Y. L. F. et L. R. – La Grèce a été sauvée in extremis du défaut de paiement. Mais le pays est-il réellement en mesure de remplir les objectifs qui lui ont été fixés ?

J.-C. J. – Ce sera évidemment très difficile. On demande au gouvernement grec de faire quasiment l’impossible en matière de consolidation des finances publiques. Et, parallèlement, on lui impose d’engager des réformes structurelles dont les conséquences sont très pénibles à vivre pour les personnes concernées. Je note que, depuis quelques mois, on constate l’émergence d’une nouvelle vertu en Grèce puisque les deux grands partis politiques – le PASOK, le parti socialiste, et les conservateurs de la Nouvelle Démocratie – se sont approprié le processus de réformes.

Y. L. F. et L. R. – Le défaut de paiement « désordonné » de la Grèce et sa sortie de l’euro sont présentés comme un scénario catastrophe. Mais l’exemple de l’Argentine ne devrait-il pas faire réfléchir ? Face à une situation comparable, dans les années 2000, Buenos Aires n’a pas hésité à supprimer la parité entre le peso et le dollar, à dévaluer de 70 % et à décréter le non-remboursement d’une grande partie de sa dette. Aujourd’hui, le pays s’est redressé. Pourquoi ce qui a été bon pour l’Argentine ne le serait-il pas pour la Grèce ?

J.-C. J. – Parce que la Grèce est membre d’une Union monétaire, ce qui n’était pas le cas de l’Argentine ! Il n’y a pas d’expérience historique qui pourrait guider nos pas en la matière. Nous sommes la première véritable Union monétaire qui ait jamais existé, et nous ne savons pas quelles seraient les conséquences de la sortie volontaire d’un État membre. Ce serait un saut dans l’inconnu. Personnellement, je suis prêt à prendre tous les risques, mais il ne faut pas non plus nous précipiter dans une aventure dont nous ne maîtrisons pas les tenants et les aboutissants.

Y. L. F. et L. R. – À force d’imposer des cures d’austérité à la Grèce, ne risque-t-on pas de tuer le malade au lieu de le guérir ?

J.-C. J. – Ceux qui me disent que notre politique conduit la Grèce au bord de l’abîme doivent aussi me dire quelle est l’alternative ! Faut-il augmenter la dette publique ? Faut-il continuer de creuser les déficits ? La vérité, c’est qu’il n’y a pas d’autre solution que celle qui consiste à consolider les finances publiques – à condition, bien sûr, de compléter cet effort brutal demandé aux citoyens grecs par la mise en place d’une véritable stratégie de croissance. Reste à savoir quels moyens nous devons mettre en oeuvre pour atteindre cet objectif.

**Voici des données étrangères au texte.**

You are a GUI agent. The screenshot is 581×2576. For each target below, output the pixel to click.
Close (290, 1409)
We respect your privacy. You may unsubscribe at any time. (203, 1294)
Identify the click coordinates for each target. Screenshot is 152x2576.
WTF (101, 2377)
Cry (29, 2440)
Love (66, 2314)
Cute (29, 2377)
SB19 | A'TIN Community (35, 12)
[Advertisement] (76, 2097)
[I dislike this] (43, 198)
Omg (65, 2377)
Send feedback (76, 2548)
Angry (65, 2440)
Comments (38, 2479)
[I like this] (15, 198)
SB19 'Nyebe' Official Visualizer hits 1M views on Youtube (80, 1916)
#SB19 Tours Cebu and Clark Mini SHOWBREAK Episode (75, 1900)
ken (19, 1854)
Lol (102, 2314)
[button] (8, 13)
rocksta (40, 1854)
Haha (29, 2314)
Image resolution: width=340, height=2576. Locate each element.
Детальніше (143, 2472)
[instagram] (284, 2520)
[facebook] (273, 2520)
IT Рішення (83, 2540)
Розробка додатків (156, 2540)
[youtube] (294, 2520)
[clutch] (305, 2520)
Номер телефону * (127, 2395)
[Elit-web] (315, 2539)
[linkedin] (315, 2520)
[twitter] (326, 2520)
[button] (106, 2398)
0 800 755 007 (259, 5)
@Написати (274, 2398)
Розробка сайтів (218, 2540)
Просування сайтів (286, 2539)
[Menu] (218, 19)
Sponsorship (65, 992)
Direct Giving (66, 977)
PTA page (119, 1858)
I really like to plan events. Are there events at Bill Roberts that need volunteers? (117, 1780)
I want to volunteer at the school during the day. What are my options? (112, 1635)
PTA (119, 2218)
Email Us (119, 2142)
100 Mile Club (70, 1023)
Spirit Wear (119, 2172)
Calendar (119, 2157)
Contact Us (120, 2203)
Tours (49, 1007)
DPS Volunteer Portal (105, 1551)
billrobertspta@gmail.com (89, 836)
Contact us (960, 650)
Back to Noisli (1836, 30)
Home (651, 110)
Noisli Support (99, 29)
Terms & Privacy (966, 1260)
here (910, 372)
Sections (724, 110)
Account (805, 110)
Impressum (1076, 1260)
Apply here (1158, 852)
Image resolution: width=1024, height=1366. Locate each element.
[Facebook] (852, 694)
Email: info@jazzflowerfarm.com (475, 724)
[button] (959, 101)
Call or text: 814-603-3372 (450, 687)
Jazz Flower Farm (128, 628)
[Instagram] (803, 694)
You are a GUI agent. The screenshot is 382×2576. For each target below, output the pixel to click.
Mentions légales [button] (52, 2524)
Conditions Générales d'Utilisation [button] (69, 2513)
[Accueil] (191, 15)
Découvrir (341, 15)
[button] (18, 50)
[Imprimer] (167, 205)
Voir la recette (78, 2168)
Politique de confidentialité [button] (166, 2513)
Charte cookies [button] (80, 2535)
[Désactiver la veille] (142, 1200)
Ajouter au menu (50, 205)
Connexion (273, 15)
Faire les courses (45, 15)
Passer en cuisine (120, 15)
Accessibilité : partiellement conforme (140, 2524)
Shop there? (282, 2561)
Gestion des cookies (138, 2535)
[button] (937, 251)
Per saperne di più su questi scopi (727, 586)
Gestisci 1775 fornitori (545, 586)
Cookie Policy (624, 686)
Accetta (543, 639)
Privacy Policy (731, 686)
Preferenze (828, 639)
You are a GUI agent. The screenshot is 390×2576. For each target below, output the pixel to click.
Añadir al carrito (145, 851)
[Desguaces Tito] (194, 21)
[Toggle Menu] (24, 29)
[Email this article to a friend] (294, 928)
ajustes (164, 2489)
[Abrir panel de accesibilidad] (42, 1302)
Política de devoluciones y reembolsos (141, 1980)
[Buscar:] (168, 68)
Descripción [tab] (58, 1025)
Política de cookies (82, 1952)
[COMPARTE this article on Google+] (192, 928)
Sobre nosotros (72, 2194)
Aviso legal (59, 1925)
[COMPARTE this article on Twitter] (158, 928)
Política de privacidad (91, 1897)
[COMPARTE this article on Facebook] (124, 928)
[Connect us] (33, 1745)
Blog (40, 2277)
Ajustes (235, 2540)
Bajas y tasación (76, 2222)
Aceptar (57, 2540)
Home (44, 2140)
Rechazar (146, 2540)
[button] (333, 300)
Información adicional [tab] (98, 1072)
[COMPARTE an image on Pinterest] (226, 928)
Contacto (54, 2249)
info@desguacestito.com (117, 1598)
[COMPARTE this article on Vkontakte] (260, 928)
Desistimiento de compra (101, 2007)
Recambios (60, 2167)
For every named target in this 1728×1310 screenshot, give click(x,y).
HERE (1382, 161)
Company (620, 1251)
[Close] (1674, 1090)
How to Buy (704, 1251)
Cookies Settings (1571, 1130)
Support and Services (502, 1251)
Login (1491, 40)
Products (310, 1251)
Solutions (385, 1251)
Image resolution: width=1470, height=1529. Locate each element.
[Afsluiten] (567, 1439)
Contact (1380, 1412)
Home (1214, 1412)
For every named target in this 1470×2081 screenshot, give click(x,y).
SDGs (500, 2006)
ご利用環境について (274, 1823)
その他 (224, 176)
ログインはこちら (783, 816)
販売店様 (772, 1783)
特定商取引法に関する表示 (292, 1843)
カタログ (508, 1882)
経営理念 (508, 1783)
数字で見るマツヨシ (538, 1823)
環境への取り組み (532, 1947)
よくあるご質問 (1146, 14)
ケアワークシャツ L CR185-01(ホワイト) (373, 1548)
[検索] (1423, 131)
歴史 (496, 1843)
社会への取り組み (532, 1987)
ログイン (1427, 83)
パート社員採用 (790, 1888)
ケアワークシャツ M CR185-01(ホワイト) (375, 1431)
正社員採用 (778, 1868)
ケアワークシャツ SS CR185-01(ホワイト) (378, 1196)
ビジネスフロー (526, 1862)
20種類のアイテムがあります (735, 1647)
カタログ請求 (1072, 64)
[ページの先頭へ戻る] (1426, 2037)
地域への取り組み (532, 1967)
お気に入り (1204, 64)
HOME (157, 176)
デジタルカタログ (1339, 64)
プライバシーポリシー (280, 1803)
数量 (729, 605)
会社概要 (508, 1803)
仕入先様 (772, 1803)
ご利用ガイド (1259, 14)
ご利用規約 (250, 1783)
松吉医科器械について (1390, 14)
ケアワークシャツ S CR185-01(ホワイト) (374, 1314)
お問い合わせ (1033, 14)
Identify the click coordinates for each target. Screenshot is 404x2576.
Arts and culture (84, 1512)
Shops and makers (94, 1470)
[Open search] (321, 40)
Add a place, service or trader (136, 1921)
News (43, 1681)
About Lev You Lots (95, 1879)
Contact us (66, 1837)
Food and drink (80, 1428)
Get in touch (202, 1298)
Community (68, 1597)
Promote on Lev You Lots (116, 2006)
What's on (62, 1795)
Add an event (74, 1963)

Y. L. F. et L. R. – On voit mal à quoi pourrait ressembler une politique économique de relance de la croissance en Grèce…

J.-C. J. – C’est vrai, et cela explique en partie mon désarroi. Il faut savoir que l’économie grecque a beaucoup perdu en termes de compétitivité et que ses infrastructures sont très éloignées de ce qu’elles sont, par exemple, en France, en Allemagne ou au Benelux. Il faut repenser l’ensemble de la situation grecque. La première réponse sera l’activation des fonds structurels et de cohésion de l’Union européenne. La Grèce, à ce jour, n’absorbe que 20 % des ressources potentiellement disponibles pour elle (5). Il est tout de même aberrant de ne pas réfléchir à une meilleure utilisation de cet argent. Il faudrait changer les méthodes de co-financement, apporter à la Grèce une assistance administrative substantielle et l’aider à redonner un État à la nation.
Je m’explique : la Grèce est une grande nation, mais c’est un État très faible. Loin de moi l’idée de vexer nos amis grecs, mais c’est une réalité : l’administration fiscale ne fonctionne pas ; il n’y a pas de cadastre – un lointain héritage de l’occupation ottomane -, pas plus que de véritable registre du commerce. Comment privatiser quoi que ce soit dans un pays dépourvu de ces instruments indispensables ? Il faudra les mettre en place, et cela prendra des années. Je me fais bien moins de soucis pour le Portugal et l’Espagne. La situation y reste difficile, mais il existe dans ces deux pays un consensus politique plus large sur la nécessité d’engager des réformes. En outre, l’État, au sens administratif du terme, y est beaucoup plus efficace. Quant à l’Irlande, qui a elle aussi été durement secouée par la crise, elle constitue un cas à part : ses citoyens ont les pieds sur terre, ils aiment leur pays, connaissent leurs devoirs et leurs obligations et les remplissent à un rythme remarquable.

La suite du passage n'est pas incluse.